Volvió del exilio con lo mismo que partió: un par de maletas y el pelo sin canas. Volvió sin iras y con más vocación por el testimonio que ímpetu por las batallas.
Cuando los padres mueren, algunos hijos tenemos la necesidad de escudriñar la parte de la biografía de estos seres a los que conocimos cuando ya llevaban un buen rato viviendo. Yo lo he hecho; he pasado un año leyendo sus cartas de Dawson, de Telecomunicaciones y del Hospital Militar, los tres lugares en que estuvo detenido. Pero también he ido más atrás en un viaje a ciegas, en el que he se me han ido develando momentos de ternura infinita, de risas y rabias. En este hurgueteo de hija solo logré encontrar tres acusaciones que se le hicieron públicamente: un artículo de la derechista revista SEPA en el que se le imputaba ser un burgués incoherente por vivir en plena UP en una casa en El Golf –la casa era de mi madre, mi papá jamás tuvo casa propia-; el anuncio de un juicio hecho por los militares mientras estaba preso –algo que jamás prosperó porque nunca hubo cargos-, y la acusación que le formuló la periodista Mónica González (CNN Íntimo, 14 de julio de 2019) de haber publicado sin autorización de ella y mientras él estaba exiliado, una entrevista realizada al entonces suboficial de la Fach, Andrés Valenzuela en 1984, que derivó en uno de los hechos más dolorosos de nuestra historia reciente: el asesinato de José Manuel Parada, Manuel Guerrero y Santiago Nattino, en marzo de 1985. Mónica González sabe que en su relato faltó a la verdad. Lo sabe ella y nosotras también.
Las hijas lo culpamos de muchas cosas mientras estuvo vivo y podía defenderse de nuestros ataques, que más se parecían al de un par de madres que intentaban corregir en vano a un viejo malcriado. De haber envejecido feo y malhumorado, de vestirse como un mendigo andrajoso, de la melancolía que lo fue cubriendo como un velo que muchas veces no nos dejaba reconocer al papá irónico y divertido, de abandonarse, dejándose caer sobre una pena herida de muerte.

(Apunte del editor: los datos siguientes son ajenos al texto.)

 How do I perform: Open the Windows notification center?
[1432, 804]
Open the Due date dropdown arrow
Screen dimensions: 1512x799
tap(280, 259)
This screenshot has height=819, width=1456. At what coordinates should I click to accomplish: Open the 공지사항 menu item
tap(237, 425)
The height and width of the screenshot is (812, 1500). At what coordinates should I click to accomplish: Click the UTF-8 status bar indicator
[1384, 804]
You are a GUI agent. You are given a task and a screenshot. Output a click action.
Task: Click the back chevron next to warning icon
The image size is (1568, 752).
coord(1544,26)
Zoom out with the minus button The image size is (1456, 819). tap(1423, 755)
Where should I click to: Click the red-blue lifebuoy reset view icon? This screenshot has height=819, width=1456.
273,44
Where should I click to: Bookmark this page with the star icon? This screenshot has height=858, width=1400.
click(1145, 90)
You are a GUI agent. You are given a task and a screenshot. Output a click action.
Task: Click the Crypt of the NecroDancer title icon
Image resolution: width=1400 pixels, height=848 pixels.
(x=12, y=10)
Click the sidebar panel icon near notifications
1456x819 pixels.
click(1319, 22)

Puedo decir, sin embargo, que mi padre fue un hombre extraordinariamente querido, con tantos amigos que podría haber llenado un estadio, un periodista respetado hasta por sus adversarios políticos y reconocido por todos quienes pasaron por su vida que duró 94 años. Y esa herencia de honor e integridad fue el mejor regalo que nos dejó a mi hermana, a mí y a sus nietos, Valentina y Vicente.
Es septiembre una vez más. El mes parteaguas. Los 30 días en que entre las guirnaldas dieciocheras, los rostros de los muertos, desaparecidos y de cada una de las víctimas de la dictadura de Pinochet vuelven con más bríos que nunca.
Que se queden siempre y que nos sigan recordando que los muertos buenos no callan jamás.